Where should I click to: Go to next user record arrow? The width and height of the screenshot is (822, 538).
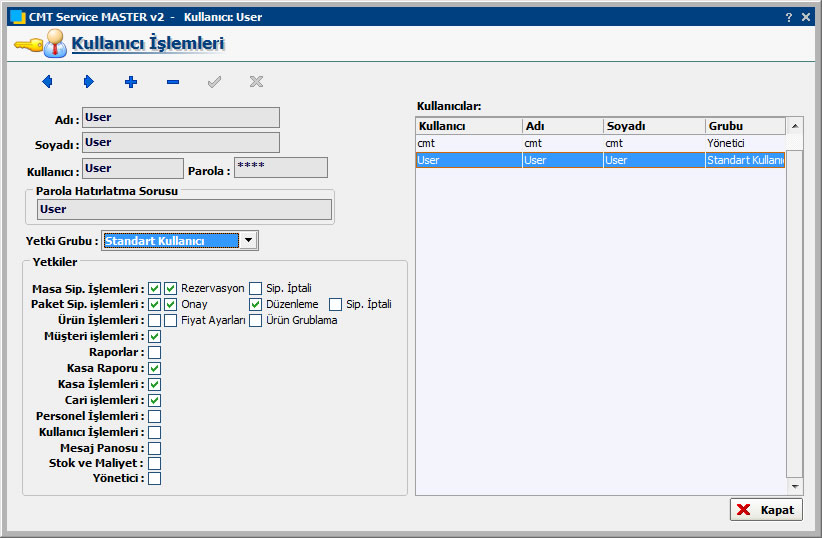pos(88,82)
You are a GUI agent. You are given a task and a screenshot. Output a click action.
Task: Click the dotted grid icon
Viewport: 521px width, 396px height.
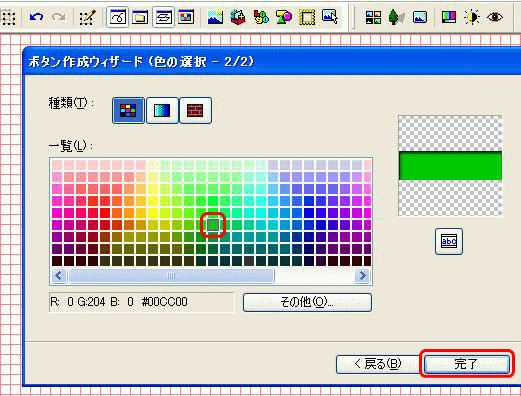[x=8, y=17]
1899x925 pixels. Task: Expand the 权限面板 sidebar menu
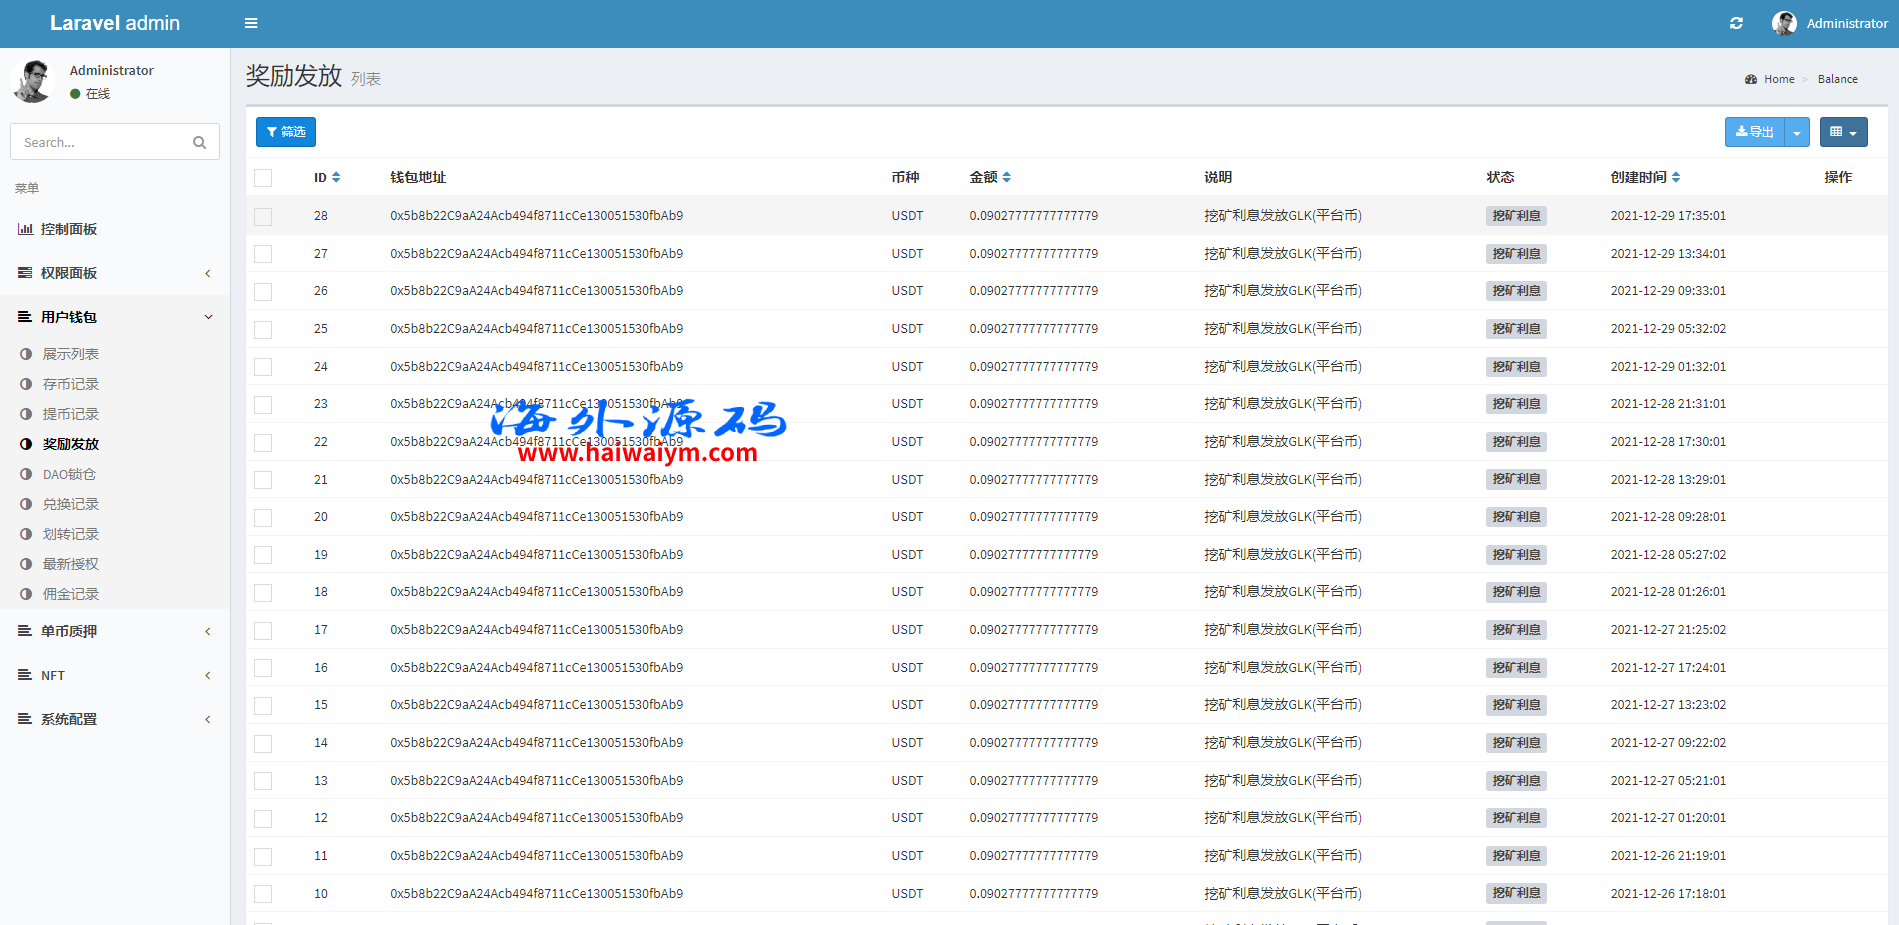point(114,273)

* _Requirement_
Set down nothing but the lines from the one containing "1899x925 pixels. Task: Expand" to the final line above, both included, with every picture left out.

* _Reply_
1899x925 pixels. Task: Expand the 权限面板 sidebar menu
point(114,273)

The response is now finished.